-- TASK PROMPT --
Begin with the line in which "Given: Click the 北京工商大学 link" appears and end with the final line of the entries. Retype each one exactly and add nothing.

-- SOURCE INFORMATION --
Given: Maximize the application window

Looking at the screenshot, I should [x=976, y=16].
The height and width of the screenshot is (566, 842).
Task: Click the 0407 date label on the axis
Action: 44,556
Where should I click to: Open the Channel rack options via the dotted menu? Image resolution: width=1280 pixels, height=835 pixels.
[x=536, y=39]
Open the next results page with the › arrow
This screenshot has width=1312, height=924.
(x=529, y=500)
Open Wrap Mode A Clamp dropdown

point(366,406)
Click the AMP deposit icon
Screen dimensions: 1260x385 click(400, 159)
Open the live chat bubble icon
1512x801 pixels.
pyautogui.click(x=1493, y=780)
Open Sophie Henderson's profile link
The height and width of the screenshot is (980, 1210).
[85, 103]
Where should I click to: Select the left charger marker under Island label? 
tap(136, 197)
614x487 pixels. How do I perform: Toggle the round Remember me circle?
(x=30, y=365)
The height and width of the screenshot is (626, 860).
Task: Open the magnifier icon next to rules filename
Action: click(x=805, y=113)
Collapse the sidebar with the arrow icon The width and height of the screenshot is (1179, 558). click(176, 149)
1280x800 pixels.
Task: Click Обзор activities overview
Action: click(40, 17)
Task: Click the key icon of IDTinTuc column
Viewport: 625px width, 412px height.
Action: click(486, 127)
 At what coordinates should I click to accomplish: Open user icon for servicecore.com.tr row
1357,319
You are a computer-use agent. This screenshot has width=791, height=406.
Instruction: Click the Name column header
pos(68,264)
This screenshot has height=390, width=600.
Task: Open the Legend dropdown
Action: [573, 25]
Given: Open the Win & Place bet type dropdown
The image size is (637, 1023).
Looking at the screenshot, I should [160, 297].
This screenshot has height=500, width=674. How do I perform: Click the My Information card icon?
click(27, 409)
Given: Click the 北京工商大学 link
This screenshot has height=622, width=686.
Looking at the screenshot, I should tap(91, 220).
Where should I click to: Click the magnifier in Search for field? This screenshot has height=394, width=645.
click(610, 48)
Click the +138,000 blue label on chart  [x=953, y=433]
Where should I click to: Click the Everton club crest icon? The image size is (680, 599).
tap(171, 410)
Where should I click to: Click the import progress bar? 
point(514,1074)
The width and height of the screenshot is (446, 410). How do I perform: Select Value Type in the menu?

-- RESPONSE AREA --
Given: Click the 北京工商大学 link
This screenshot has height=622, width=686.
Looking at the screenshot, I should tap(91, 220).
Where should I click to: Click the magnifier in Search for field? This screenshot has height=394, width=645.
click(610, 48)
Click the +138,000 blue label on chart  [x=953, y=433]
Where should I click to: Click the Everton club crest icon? The image size is (680, 599).
tap(171, 410)
Where should I click to: Click the import progress bar? 
point(514,1074)
The width and height of the screenshot is (446, 410). How do I perform: Select Value Type in the menu?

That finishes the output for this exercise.